# DATASET CONTENT
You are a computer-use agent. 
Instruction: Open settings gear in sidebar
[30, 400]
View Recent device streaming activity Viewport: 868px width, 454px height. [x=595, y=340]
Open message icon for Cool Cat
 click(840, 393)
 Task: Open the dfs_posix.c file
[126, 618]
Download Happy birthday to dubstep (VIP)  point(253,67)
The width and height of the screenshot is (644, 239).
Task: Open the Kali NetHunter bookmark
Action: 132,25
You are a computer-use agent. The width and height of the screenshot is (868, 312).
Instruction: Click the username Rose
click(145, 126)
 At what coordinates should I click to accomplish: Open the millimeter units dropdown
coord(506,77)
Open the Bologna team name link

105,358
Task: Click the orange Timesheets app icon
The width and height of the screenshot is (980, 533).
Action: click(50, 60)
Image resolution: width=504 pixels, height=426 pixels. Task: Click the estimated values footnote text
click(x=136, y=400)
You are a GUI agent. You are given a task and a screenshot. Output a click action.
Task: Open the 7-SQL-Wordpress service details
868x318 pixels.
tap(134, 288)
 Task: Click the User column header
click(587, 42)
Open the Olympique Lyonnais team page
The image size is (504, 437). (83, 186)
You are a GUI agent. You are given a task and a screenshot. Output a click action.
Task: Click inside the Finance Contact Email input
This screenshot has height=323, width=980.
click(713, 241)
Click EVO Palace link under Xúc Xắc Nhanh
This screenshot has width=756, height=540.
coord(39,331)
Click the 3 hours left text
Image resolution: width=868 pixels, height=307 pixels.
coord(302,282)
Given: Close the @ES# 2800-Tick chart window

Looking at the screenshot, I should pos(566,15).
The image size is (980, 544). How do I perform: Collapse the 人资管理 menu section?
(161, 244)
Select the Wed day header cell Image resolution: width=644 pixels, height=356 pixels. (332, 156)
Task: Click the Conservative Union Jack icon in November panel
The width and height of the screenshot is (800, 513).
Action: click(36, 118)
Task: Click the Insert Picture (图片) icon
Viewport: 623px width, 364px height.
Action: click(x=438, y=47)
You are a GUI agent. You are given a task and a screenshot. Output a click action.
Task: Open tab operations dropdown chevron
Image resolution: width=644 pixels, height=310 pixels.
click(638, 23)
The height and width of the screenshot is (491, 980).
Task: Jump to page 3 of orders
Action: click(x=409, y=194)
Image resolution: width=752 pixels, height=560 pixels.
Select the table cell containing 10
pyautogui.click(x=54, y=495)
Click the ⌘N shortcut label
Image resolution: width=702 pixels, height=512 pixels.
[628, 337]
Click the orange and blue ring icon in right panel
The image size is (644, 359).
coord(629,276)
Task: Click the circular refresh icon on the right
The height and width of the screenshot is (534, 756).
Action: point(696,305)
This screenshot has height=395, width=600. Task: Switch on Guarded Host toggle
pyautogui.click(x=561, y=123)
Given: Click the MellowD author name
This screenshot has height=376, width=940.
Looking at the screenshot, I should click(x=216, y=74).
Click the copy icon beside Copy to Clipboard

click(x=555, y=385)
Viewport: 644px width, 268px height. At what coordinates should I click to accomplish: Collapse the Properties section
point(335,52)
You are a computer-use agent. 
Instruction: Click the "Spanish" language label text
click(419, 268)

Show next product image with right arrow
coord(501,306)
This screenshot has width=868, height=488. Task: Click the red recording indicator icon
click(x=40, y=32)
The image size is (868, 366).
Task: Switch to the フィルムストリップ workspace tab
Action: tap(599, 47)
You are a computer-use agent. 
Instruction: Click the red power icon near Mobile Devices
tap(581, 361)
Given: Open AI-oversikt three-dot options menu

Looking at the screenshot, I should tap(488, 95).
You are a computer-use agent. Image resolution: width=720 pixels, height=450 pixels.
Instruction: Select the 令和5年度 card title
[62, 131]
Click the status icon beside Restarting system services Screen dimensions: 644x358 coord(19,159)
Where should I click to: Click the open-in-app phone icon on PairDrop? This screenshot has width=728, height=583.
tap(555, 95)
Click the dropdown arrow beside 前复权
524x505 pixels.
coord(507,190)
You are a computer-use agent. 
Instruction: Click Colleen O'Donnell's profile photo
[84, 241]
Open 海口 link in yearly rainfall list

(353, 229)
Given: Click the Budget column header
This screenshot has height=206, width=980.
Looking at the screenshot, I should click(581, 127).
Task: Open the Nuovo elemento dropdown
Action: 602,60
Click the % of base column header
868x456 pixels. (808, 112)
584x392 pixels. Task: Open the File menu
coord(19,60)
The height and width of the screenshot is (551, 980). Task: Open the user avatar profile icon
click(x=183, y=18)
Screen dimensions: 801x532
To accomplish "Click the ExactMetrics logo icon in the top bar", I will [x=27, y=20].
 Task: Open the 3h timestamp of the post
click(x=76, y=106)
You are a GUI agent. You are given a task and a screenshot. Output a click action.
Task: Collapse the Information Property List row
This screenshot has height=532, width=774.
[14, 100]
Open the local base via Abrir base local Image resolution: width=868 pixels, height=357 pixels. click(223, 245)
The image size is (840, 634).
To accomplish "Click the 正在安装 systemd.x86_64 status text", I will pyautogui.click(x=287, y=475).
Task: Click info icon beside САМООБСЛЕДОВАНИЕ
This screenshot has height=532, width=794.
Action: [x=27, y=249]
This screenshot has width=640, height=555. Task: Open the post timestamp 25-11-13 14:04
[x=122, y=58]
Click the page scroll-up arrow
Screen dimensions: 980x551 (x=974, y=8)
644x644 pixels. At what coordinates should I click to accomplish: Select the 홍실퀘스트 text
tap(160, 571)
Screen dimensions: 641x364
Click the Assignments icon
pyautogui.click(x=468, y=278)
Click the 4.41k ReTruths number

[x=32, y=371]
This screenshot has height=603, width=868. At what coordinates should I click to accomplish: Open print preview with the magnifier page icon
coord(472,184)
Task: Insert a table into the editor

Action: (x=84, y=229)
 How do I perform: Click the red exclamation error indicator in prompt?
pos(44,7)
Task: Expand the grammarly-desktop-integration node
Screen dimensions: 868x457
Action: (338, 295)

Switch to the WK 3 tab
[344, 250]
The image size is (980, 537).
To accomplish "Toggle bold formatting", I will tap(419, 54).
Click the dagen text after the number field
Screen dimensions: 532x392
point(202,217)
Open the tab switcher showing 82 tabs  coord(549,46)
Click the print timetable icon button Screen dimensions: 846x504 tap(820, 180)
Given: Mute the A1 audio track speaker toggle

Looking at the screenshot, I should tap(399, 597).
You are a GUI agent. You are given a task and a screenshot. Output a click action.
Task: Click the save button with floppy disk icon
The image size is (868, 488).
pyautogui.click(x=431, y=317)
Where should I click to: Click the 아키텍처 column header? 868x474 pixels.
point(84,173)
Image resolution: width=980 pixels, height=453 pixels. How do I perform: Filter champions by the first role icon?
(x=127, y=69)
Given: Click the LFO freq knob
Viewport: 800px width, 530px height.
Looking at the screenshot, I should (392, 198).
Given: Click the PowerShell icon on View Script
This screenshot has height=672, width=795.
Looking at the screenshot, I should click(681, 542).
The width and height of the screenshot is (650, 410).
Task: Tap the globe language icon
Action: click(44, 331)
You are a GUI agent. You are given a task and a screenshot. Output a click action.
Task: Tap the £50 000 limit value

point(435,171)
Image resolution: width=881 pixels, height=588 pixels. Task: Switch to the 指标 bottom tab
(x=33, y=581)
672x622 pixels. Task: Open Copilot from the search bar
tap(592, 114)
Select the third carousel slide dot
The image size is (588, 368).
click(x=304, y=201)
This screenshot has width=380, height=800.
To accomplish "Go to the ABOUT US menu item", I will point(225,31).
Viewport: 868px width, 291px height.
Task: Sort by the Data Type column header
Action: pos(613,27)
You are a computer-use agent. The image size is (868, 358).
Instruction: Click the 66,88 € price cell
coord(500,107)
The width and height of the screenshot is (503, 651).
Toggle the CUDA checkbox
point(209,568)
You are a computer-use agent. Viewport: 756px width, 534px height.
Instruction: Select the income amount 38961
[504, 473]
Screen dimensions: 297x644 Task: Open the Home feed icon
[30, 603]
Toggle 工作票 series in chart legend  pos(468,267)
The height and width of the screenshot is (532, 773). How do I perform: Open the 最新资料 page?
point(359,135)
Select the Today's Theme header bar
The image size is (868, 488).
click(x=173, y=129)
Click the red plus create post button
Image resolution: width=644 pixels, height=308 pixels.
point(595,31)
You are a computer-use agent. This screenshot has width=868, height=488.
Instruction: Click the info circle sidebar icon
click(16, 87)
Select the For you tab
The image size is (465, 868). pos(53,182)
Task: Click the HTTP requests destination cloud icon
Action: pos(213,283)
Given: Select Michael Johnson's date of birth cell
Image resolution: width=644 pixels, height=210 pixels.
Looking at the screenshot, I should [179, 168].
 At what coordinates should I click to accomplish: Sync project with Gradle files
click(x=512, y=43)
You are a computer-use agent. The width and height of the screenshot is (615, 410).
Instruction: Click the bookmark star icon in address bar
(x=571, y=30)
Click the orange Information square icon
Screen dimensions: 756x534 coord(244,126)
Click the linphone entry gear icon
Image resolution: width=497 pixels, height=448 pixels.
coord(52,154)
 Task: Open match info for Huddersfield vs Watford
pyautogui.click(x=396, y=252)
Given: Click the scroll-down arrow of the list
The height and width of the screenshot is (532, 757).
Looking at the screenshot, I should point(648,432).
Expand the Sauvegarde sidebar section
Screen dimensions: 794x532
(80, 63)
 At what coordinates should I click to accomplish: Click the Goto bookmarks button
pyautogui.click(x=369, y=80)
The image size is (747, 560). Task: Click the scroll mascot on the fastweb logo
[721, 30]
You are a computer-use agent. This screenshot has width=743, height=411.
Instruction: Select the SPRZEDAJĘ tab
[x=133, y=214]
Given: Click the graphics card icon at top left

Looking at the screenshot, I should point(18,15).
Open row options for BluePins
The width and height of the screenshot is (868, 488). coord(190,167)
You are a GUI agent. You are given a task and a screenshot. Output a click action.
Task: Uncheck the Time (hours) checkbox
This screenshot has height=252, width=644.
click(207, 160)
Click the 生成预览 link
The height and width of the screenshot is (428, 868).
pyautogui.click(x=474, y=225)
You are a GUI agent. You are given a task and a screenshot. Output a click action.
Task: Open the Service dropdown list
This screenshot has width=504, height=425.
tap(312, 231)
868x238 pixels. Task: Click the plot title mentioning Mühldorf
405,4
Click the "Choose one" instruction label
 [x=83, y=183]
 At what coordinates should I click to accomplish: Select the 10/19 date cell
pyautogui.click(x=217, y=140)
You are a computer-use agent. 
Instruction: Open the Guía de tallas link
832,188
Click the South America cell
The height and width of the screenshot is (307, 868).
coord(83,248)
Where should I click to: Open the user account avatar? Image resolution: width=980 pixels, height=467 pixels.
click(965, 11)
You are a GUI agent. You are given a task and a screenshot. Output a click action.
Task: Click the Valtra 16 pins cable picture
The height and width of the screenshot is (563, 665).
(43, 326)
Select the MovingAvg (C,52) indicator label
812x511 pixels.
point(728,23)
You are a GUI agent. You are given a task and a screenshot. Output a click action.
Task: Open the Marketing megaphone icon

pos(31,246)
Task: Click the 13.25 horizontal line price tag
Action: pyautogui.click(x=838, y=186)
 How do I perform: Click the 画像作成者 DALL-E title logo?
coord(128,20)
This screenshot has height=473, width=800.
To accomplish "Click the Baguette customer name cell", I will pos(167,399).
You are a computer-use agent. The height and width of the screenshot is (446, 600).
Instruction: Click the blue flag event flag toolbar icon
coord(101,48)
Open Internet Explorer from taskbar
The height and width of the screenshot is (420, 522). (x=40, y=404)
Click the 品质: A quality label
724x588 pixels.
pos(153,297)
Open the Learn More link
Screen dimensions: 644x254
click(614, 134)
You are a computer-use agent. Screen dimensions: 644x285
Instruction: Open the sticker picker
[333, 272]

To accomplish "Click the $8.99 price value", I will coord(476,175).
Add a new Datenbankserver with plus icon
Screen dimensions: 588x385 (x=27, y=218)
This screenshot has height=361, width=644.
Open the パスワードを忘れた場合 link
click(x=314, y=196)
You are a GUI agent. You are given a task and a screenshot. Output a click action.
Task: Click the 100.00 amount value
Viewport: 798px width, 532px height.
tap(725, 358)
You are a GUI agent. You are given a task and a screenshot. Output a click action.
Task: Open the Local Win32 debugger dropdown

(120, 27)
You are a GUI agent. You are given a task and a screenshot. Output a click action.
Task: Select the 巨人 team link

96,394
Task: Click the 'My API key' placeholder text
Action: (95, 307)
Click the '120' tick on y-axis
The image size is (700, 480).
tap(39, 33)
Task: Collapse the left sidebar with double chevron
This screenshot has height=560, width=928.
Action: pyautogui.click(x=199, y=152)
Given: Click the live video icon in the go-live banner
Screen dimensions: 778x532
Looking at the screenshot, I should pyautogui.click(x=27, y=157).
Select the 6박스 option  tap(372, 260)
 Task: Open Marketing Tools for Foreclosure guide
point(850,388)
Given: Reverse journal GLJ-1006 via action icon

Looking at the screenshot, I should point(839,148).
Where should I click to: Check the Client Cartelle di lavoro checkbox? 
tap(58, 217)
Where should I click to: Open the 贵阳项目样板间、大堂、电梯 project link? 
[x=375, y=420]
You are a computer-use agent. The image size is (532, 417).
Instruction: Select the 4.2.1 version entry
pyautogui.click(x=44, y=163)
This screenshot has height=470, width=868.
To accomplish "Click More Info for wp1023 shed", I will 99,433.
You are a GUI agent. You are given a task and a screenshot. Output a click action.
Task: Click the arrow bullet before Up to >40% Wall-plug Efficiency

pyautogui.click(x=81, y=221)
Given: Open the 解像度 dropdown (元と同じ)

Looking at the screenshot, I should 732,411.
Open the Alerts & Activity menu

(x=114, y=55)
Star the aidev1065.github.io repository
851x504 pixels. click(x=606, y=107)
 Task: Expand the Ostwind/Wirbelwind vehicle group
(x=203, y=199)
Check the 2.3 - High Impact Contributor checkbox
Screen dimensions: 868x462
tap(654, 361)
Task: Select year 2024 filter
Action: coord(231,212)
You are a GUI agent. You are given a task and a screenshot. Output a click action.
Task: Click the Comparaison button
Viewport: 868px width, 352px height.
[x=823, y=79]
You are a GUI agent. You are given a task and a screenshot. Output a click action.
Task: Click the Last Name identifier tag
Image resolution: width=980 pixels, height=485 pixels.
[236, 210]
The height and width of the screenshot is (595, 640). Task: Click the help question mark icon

# WHAT THIS TASK INVOLVES
Filter the records for the word "status" and show every line that has it.

# RESPONSE AREA
Click the status icon beside Restarting system services Screen dimensions: 644x358 coord(19,159)
To accomplish "Click the 正在安装 systemd.x86_64 status text", I will pyautogui.click(x=287, y=475).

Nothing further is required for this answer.